Originally Posted by DeepFrz
I don't think I remember reading that in the study. Could you provide a reference?
I found my old medical kit from traveling. It was Doxycycline that I was cautioned about, I knew it had something to do with malaria and was an antibiotic too.
The doctor I mentioned said that generally expiry only indicated a possible reduction in effectiveness, and helped me figure out a lot of the medicines etc for my kit, and also with good advice for storing some things for long term disaster/SHTF preparedness back when I had more space and money
living on land.
The only exception that came up while I was preparing for my trip was that antibiotic, so I'm certain it wasn't a knee-jerk reaction to caution me about it.
He is one of the smartest men
I've ever met, and with a lot of experience in medicine, and surgery, both in Africa
and here. His wife(a pharmacist) also concurred. They are innovative, constantly learning
, and unlikely to be just following an official line about expiry. I trust his advice, as he has proven regularly correct.
If I was still dating his daughter, I'd ask for clarification.
Since we didn't part on the best of terms owing to her poor decisions, not going to happen now.
One other thing he suggested to me for traveling that might be good to take before you go is a vaccine called Dukoral. It's an oral vaccine. Seemed effective considering the things I was eating all the way through Central America
and how often I drank the water
Other things I found in my kit that I don't remember seeing in the thread:
Quick-clot packets used for serious bleeding, supposed to do the job when nothing else will, maybe not as much of a concern on a boat as on a motorbike, where crashes are a common concern.
Steri-strips(use all the time in place of stitches, there's a bigger version as well with elastic in the middle that you can overlap, or use to keep tension off stitches, I had one packet of them when I had my hand sewn up, they worked really well).
Sealed syringe kit(to avoid disagreements at borders, it is sealed and labled clearly by the manufacturer)
aluminium mesh folded in half and rolled to use as a formable splint, takes up 1/3 the space of the foam covered splints, and forms better.
Sealed small sterile packets of saline, clip the end and irrigate wounds or eyes instantly. I use these often.
Liquid skin. The top comes off easy so I wrap it in tape to keep it on.
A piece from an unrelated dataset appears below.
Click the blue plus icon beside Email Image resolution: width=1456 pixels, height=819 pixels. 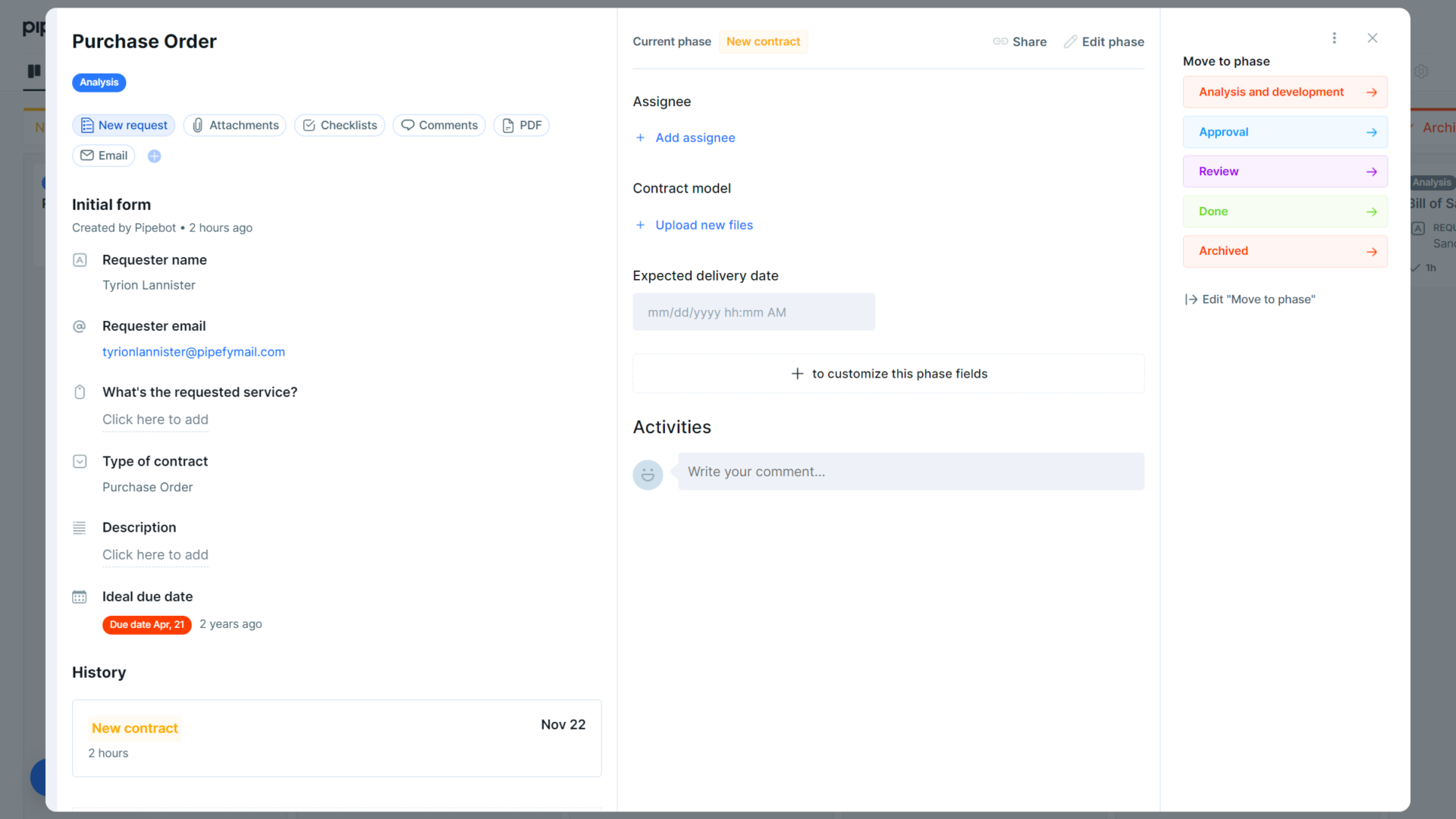[154, 156]
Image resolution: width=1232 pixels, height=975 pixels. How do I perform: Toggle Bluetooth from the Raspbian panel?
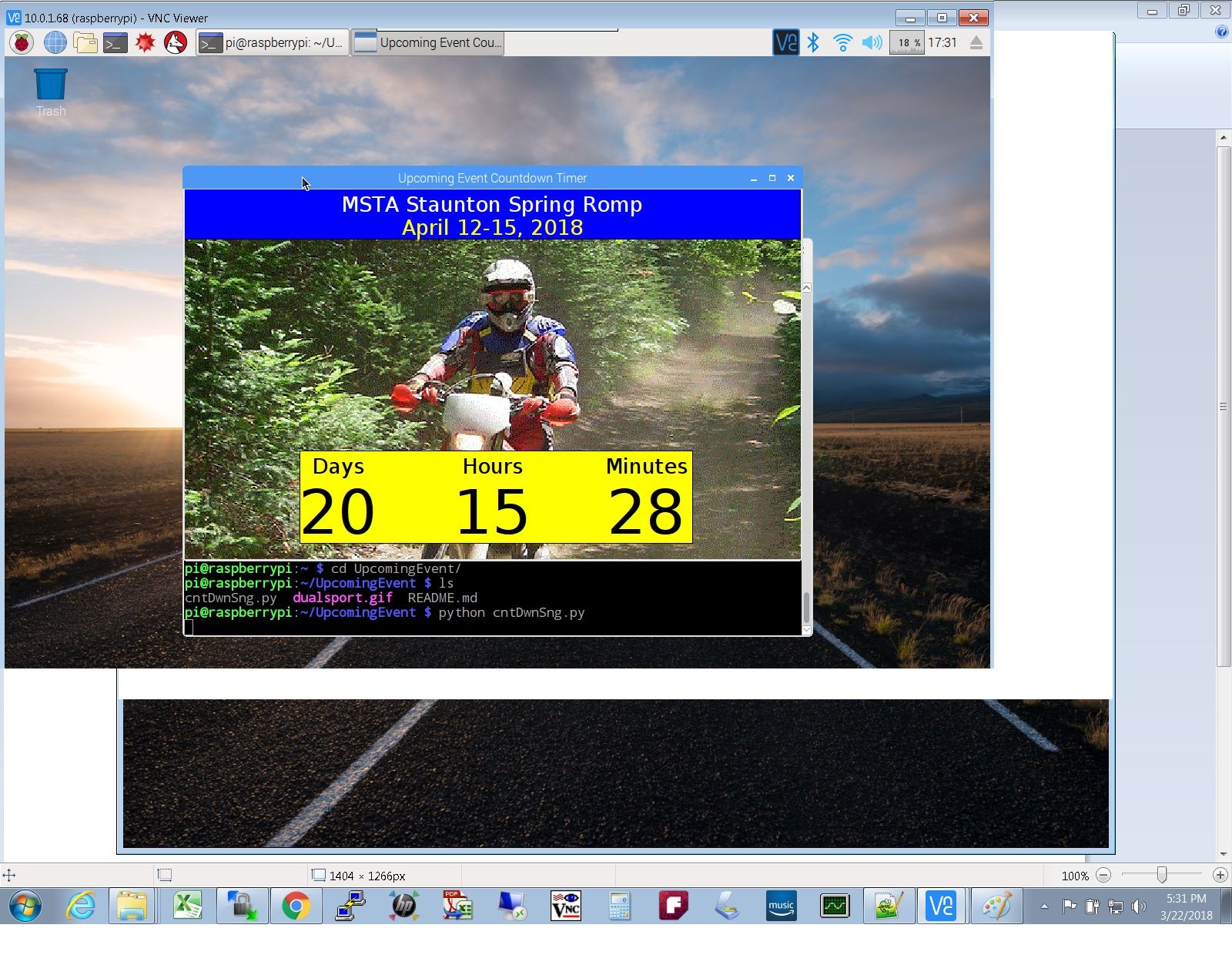click(812, 42)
Second Skin band-aids for burns, blisters
or cuts(I have a few of each, they are different shapes but essentially the same otherwise).
They seal on tight, so the area needs to be cleaned carefully first, but keep water
, dirt, sweat etc out after. Worth their weight in gold for cuts on hands when you have to put back on dirty wet gloves.
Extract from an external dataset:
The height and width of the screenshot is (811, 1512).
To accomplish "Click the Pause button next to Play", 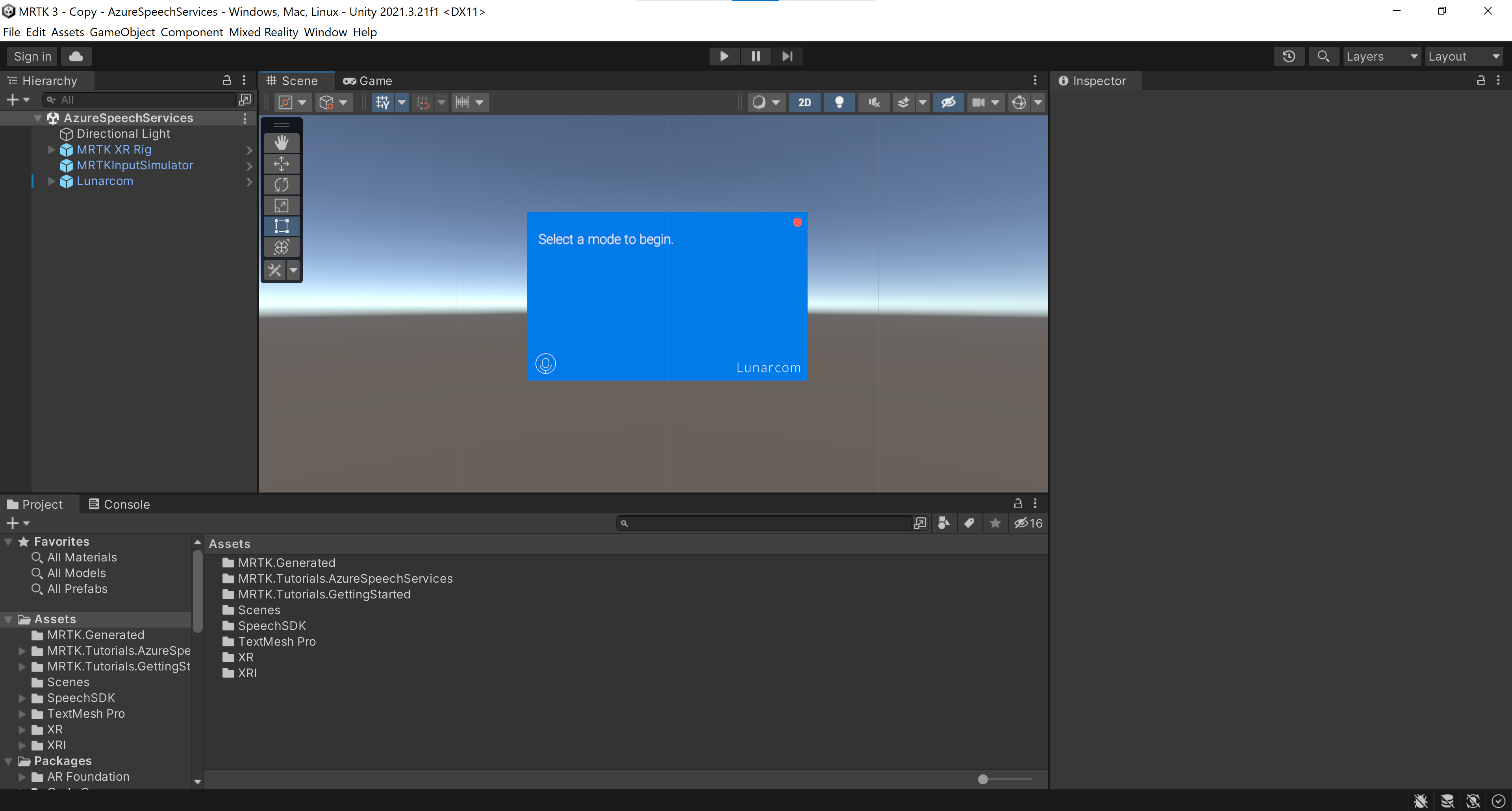I will tap(756, 56).
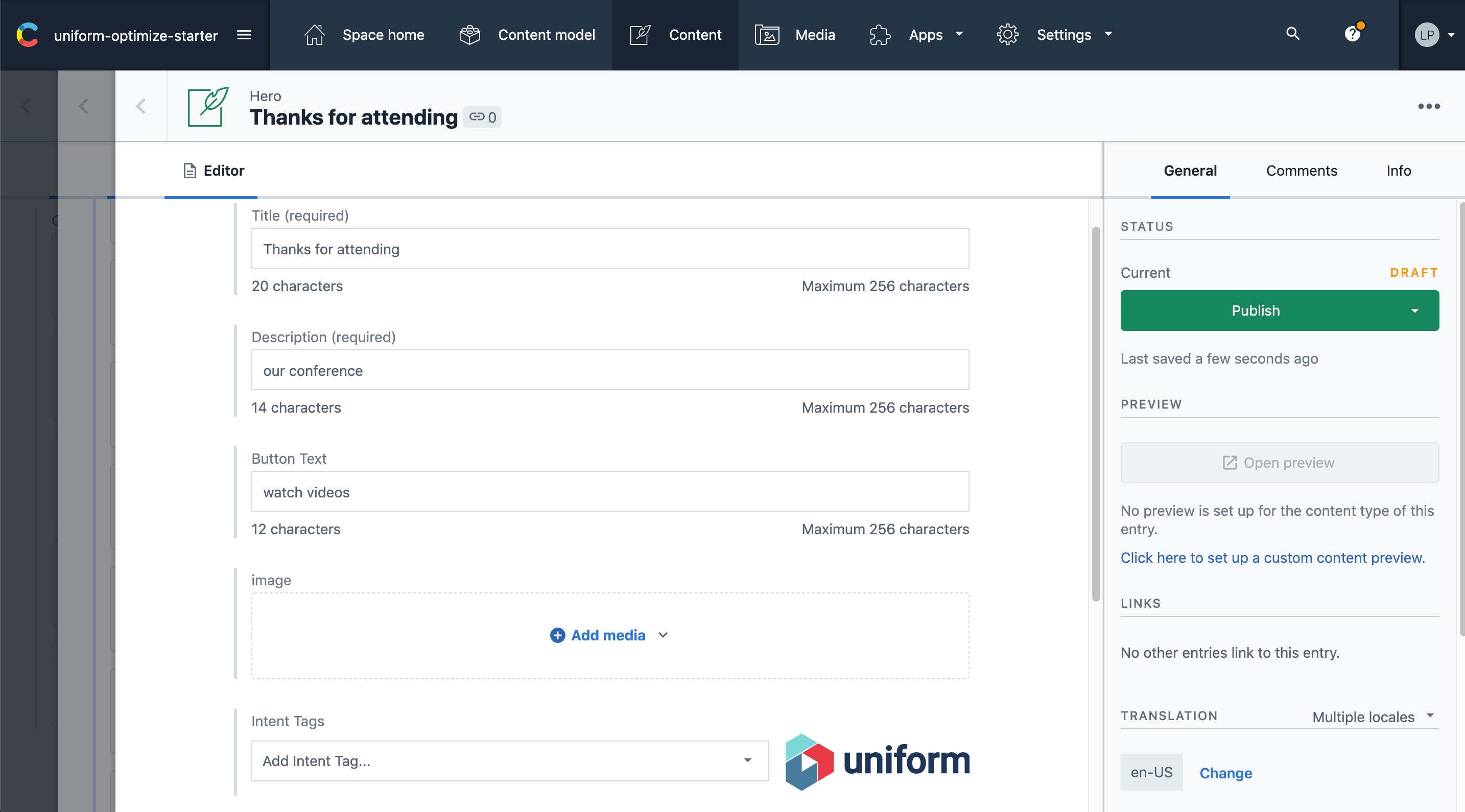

I'm allergic to petroleum, so things like Polysporin are off limits to me unless I want to be covered in blisters
Alternatives I use instead:
Polysporin disinfectant spray, it's ok, but not great.
The pre-treated antibiotic bandaids are fantastic, I use them whenever I have a cut that is starting to get infected or not healing up normally, they've worked every time so far.
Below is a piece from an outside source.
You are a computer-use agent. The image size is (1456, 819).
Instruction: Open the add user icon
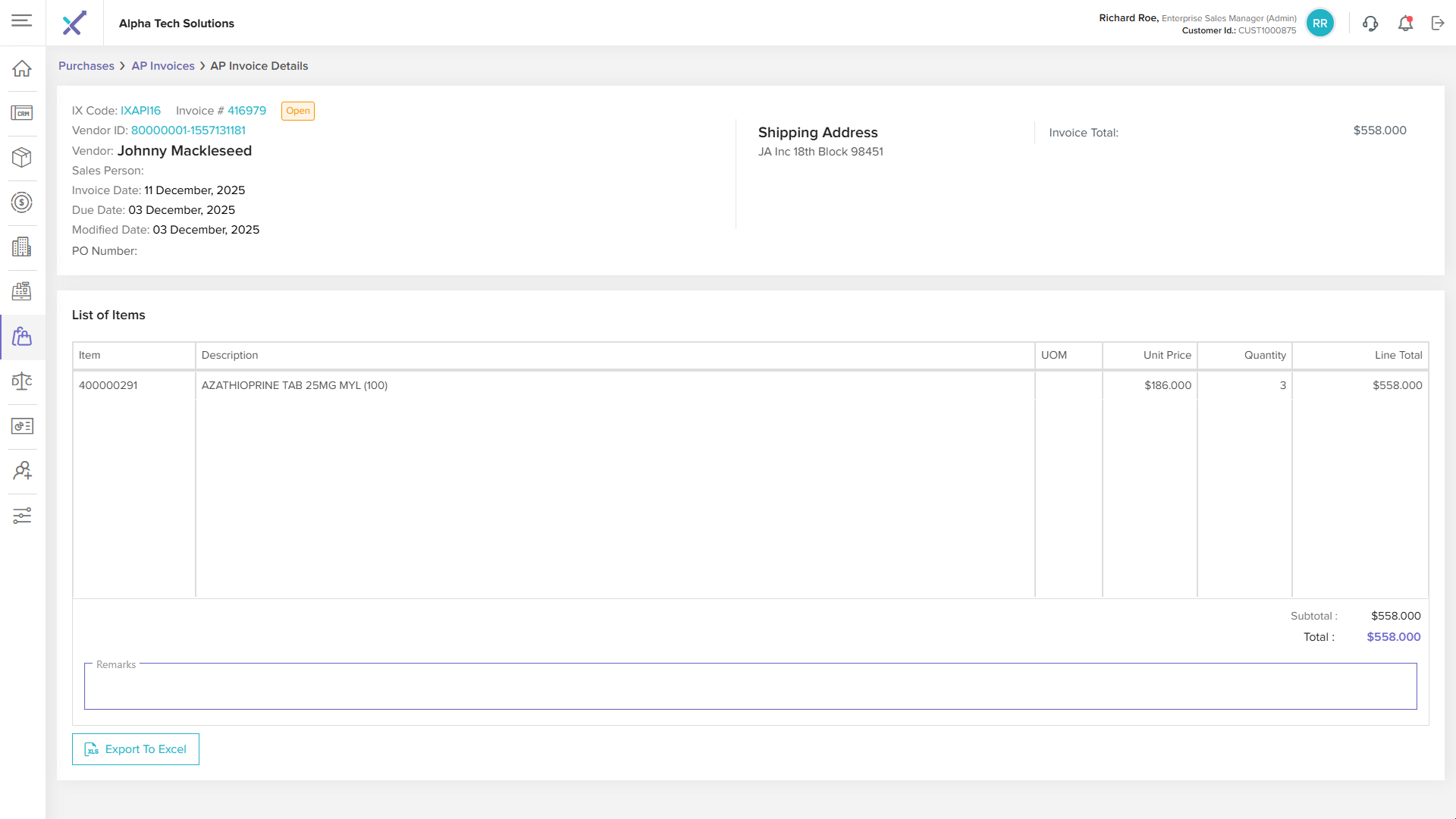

Here are the type of kits I've seen friends use as base kits, then upgrade but keeping the official packaging and basic consumables. The bigger ones go on sale
from time to time too, a Pelican hardcase takes up too much room for me.
Adventure Medical Kits 0.7 First Aid Kit - Ultralight, Watertight - Save 35%
Re: epi-pens. When taking my first Wilderness First Aid Course I was advised that epi-pens were a temporary solution, they buy you enough time to get someone to help(ideally) or to try something else. One suggestion, given with the understanding that it wasn't an official policy if I remember right was that if it can reduce the swelling enough for the victim to swallow was to use that opportunity to get them to swallow some antihistamines, in the hopes that they would kick in to reduce the reaction enough before the epi-pen wore off, as in many remote
areas we might be too far to get outside help in time.
The only time that a friend of mine has had to administer one in the bush, a helicopter was on route
in time, before they really had to test this suggestion about using the Epi-pen to buy time for the anti-histamines.
Also, NEVER, EVER put your thumb over the end of an epi-pen when going to use it, even in practice with no adrenaline or stress, I've seen people get them the wrong way around, as we are so conditioned to pulling the cap off the writing end of a pen, while an epi-pen cap is on the back end. holding the pen in a fist, if you poke the person with the wrong end, nothing happens flip it around and you're good to go. With a thumb over the end, you will get the shot right in your thumb which is reported to be absolutely excruciating and the victim gets nothing.
Epi-pens have a good amount of force behind the needle, I've tested an expired one on a piece of well dried wood, and the needle punched in hard enough that I could pick up the wood by the pen no problem. If you have expired ones you aren't using, an orange is a common thing to practice the injections on, that's how teachers here are trained to administer them.